Harder Better Faster Stronger will host “Heated Rivalry Rave” on Friday, March 20 at 9 p.m. at Howard Theatre. This event is open to all ages. Tickets are available on the theater’s website

CAMP Rehoboth hosts its 25th annual Women’s+ FEST, April 9-12 in Rehoboth Beach, Del. Entertainers include headliner Mina Hartong, a comedian, storyteller, and founder of Lez Out Loud; and singer Yoli Mayor. There are dances, dinners, pickleball, and much more. Details and tickets at camprehoboth.org.

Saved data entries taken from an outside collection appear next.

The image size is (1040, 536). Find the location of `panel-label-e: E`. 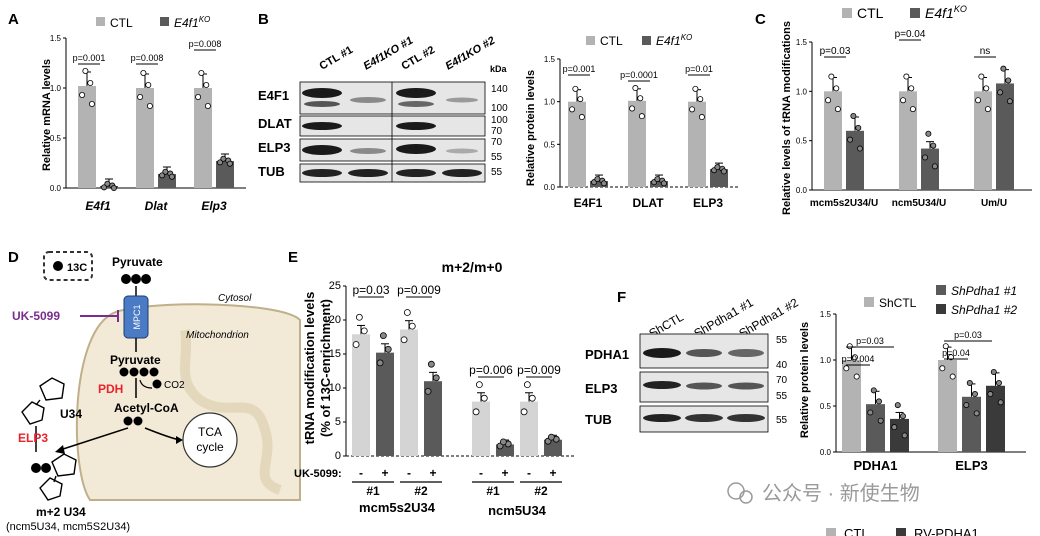

panel-label-e: E is located at coordinates (293, 258).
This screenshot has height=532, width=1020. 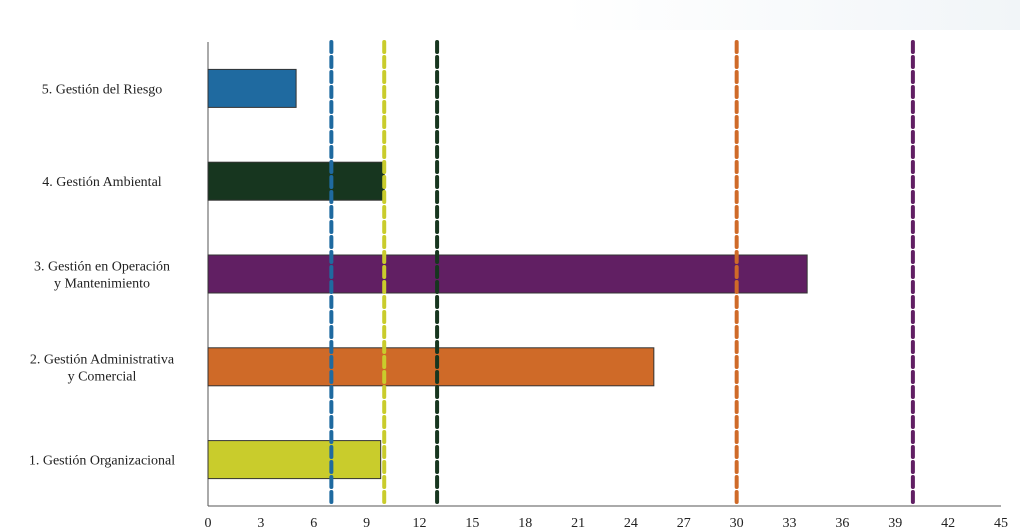 What do you see at coordinates (737, 524) in the screenshot?
I see `x-tick-label-10: 30` at bounding box center [737, 524].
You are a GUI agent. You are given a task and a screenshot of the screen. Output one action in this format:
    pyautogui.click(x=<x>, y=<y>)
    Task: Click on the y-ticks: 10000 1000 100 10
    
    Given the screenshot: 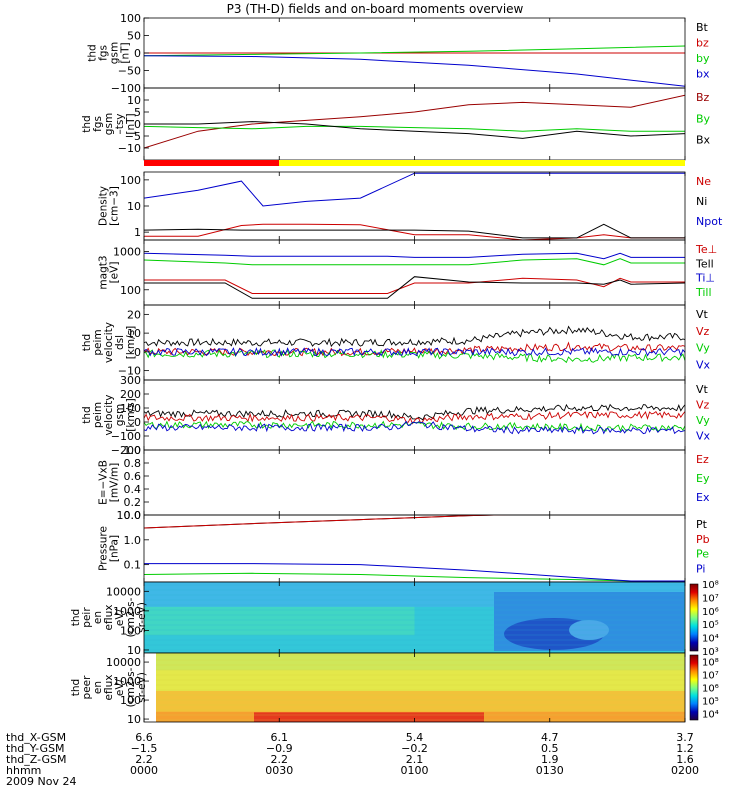 What is the action you would take?
    pyautogui.click(x=128, y=621)
    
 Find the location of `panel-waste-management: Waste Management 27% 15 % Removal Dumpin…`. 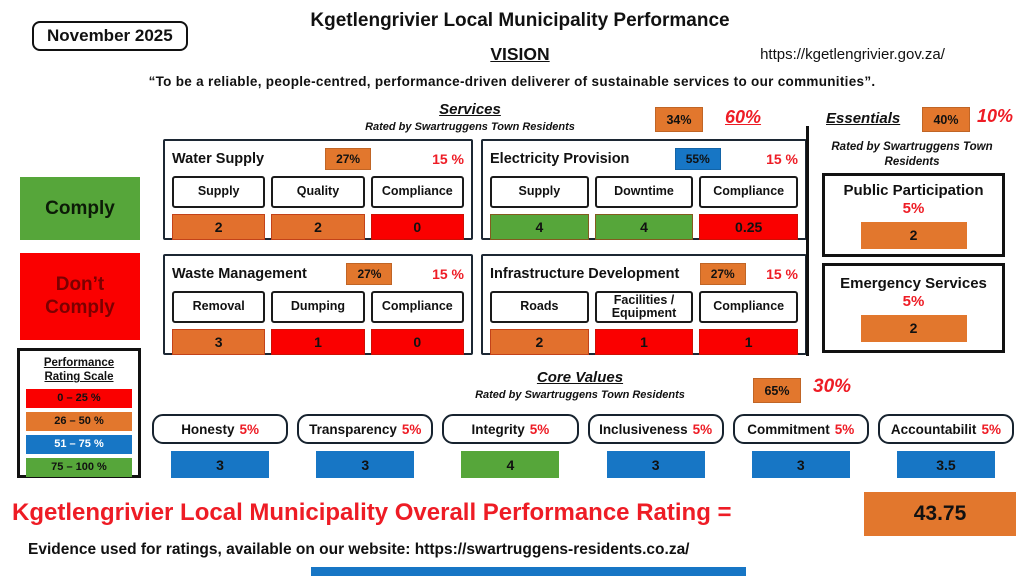

panel-waste-management: Waste Management 27% 15 % Removal Dumpin… is located at coordinates (318, 304).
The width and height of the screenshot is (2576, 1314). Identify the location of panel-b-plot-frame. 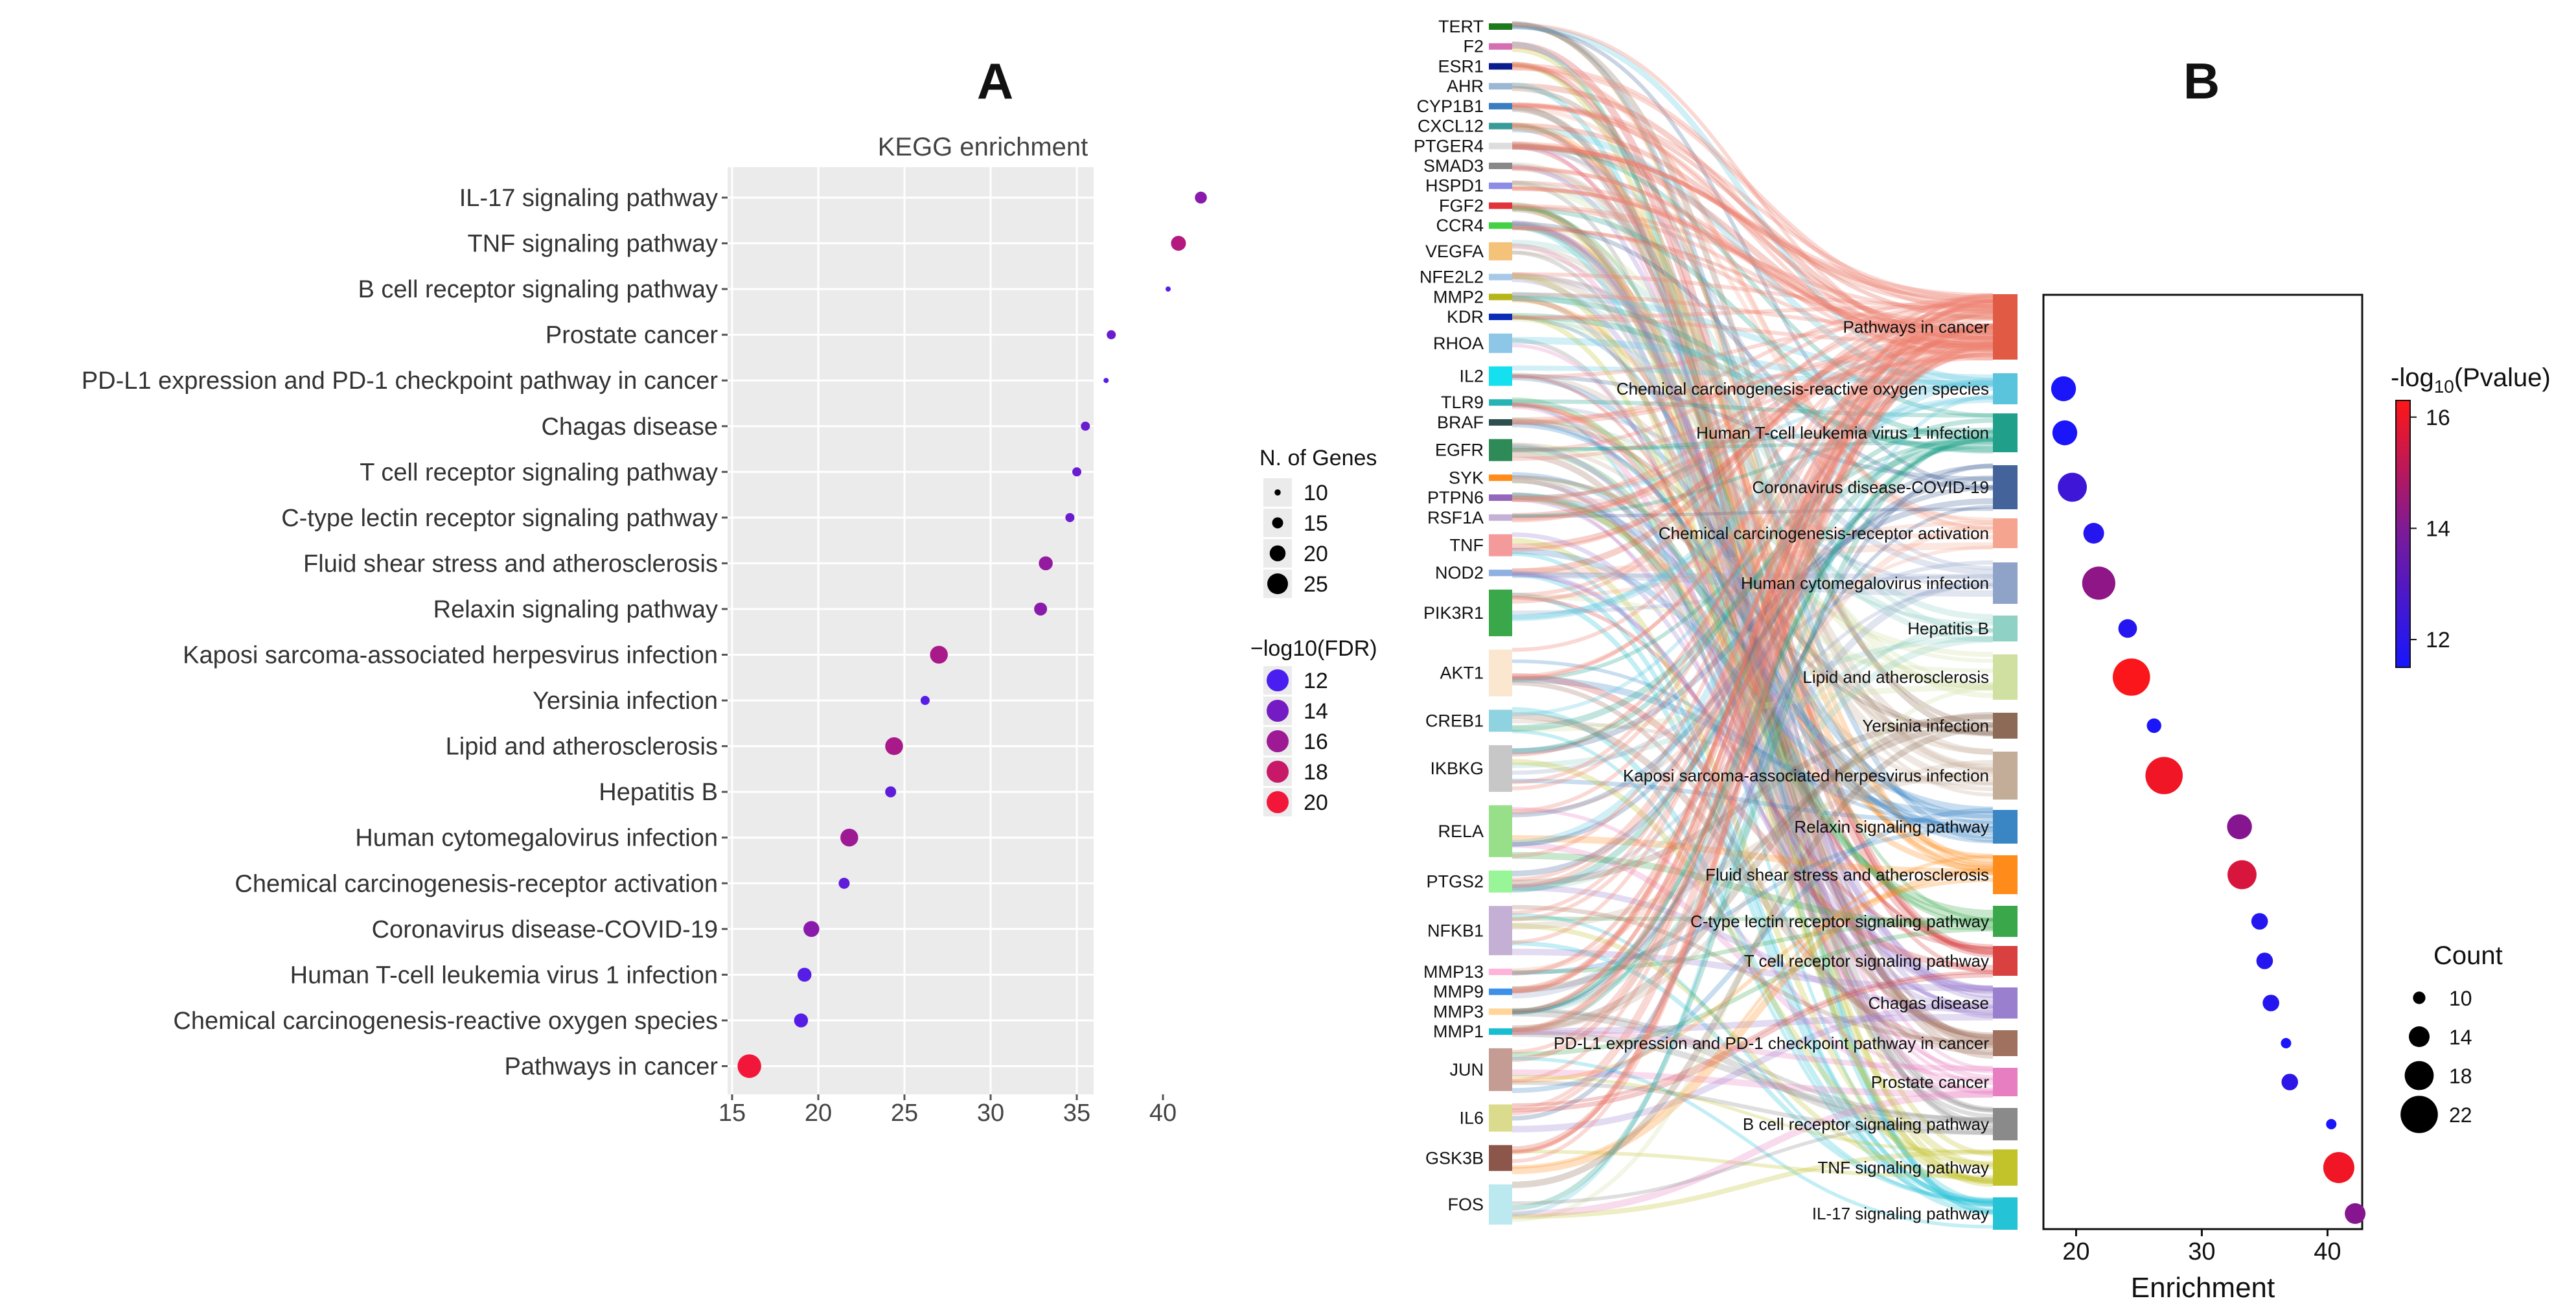
(2202, 762).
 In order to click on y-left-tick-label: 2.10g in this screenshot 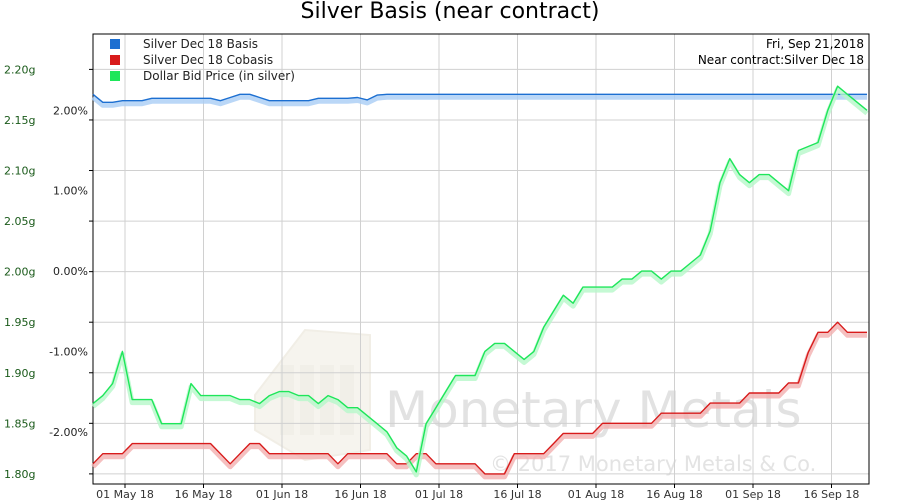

Also in Rehoboth Beach, the Washington Blade’s 19th annual Summer Kickoff Party is set for Friday, May 15 featuring Ashley Biden, who will accept an award on behalf of her brother Beau. State Rep. Claire Snyder-Hall will also speak. More speakers and the venue to be announced soon.

The annual D.C. Cherry Blossom Festival kicks off March 21 at DAR Constitution Hall and culminates with Petalpalooza on April 4, the day-long, outdoor street party with music and art, stretching across Navy Yard, and ending with fireworks over the Anacostia River.